Happy New Year Strollers, albeit almost the Ides of January.
We propose an outing on the above date, truly a stroll, around the village of Seddlescombe, no wet and muddy paths (well, hopefully). The bus is our old friend No. 349, leaving Havelock Road at 10.34
The name derives from Anglo Saxon times 'sedl' meaning a seat or residence, and 'comb' meaning valley or low place. The village is mentioned in the Domesday Book.
The Battle of Hastings was fought 3 miles from Sedlescombe , and the village suffered badly at the hands of the Norman marauders. After the battle many landowners were forced to pay rents to Battle Abbey.
An iron pot was found in Sedlescombe in 1876, it contained some 3,000 coins from the reign of King Edward the Confessor( 1042 - 1066 ). They were thought to have been the treasure of King Harold , hidden during the Battle of Hastings . Some of these coins can be seen in the Hastings Museum.
The entire village is a conservation area containing many picturesque 15th,16th and 17th century half-timbered houses. During the 17th century, Sedlescombe prospered being in the heart of the famous Sussex iron industry area making cannons, guns and providing oaks for iron smelting and ship building. Iron has been made in Sedlescombe since Roman times. The road that runs through the village follows the route of the original Roman road. It was built to link various Sussex iron-workings to London.
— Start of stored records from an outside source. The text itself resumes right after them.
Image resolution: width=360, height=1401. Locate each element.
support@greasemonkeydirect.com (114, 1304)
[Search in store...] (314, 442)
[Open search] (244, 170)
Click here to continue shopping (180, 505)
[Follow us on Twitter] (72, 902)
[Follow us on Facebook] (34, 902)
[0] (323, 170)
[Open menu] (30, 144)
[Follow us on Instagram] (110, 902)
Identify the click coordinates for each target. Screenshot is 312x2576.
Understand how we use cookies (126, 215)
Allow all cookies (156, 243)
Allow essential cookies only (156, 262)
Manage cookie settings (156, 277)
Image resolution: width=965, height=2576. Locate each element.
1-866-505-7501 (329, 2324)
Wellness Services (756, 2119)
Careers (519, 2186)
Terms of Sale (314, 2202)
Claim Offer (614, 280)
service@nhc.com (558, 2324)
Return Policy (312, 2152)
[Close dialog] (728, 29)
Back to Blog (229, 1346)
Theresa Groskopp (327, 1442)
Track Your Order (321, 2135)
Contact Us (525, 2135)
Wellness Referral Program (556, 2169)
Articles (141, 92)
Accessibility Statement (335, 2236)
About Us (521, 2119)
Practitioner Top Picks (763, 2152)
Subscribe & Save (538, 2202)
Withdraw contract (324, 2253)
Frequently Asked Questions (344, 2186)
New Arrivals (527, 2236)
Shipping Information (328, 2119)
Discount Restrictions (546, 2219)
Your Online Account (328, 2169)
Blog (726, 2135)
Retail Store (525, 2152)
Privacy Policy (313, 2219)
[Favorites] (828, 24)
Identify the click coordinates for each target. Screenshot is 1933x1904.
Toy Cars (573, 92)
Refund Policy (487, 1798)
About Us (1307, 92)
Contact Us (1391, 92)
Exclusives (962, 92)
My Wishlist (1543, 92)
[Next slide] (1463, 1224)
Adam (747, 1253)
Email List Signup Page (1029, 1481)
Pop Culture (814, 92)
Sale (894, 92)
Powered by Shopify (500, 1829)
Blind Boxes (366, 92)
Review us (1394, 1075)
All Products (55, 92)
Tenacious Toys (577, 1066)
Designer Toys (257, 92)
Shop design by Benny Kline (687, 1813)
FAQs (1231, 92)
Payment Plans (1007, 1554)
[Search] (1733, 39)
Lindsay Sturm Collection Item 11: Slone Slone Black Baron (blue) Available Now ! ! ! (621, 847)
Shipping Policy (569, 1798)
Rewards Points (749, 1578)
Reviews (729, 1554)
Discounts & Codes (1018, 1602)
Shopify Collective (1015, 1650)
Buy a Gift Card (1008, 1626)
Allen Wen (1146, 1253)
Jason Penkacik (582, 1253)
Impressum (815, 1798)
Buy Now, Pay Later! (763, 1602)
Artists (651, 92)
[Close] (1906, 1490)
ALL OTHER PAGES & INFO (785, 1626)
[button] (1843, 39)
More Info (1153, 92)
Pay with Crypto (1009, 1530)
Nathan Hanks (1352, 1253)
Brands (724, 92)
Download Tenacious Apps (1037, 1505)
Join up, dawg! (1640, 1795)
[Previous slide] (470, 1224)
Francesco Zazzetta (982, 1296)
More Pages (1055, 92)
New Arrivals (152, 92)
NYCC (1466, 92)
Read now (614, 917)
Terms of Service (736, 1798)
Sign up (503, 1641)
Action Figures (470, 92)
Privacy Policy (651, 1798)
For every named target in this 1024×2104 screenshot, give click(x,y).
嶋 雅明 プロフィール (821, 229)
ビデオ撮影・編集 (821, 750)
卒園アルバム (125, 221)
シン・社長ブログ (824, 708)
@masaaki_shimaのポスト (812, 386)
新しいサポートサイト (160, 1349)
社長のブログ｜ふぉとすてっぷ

The village had its own water mill, originally for flour and from 1750's for grinding gunpowder. Sedlescombe powder was reputedly the best in Europe. It was a risky industry, and in December 1764, four men died following an explosion in the sifting house.
The river Brede runs through Sedlescombe , and in roman times was a ¼ mile wide and part of a tidal estuary of 4 rivers down to Rye. The Danes named the area and river Brede meaning broad. The river shrunk over time and the bridge crossing it was built in the 18th century, by local builder John Catt.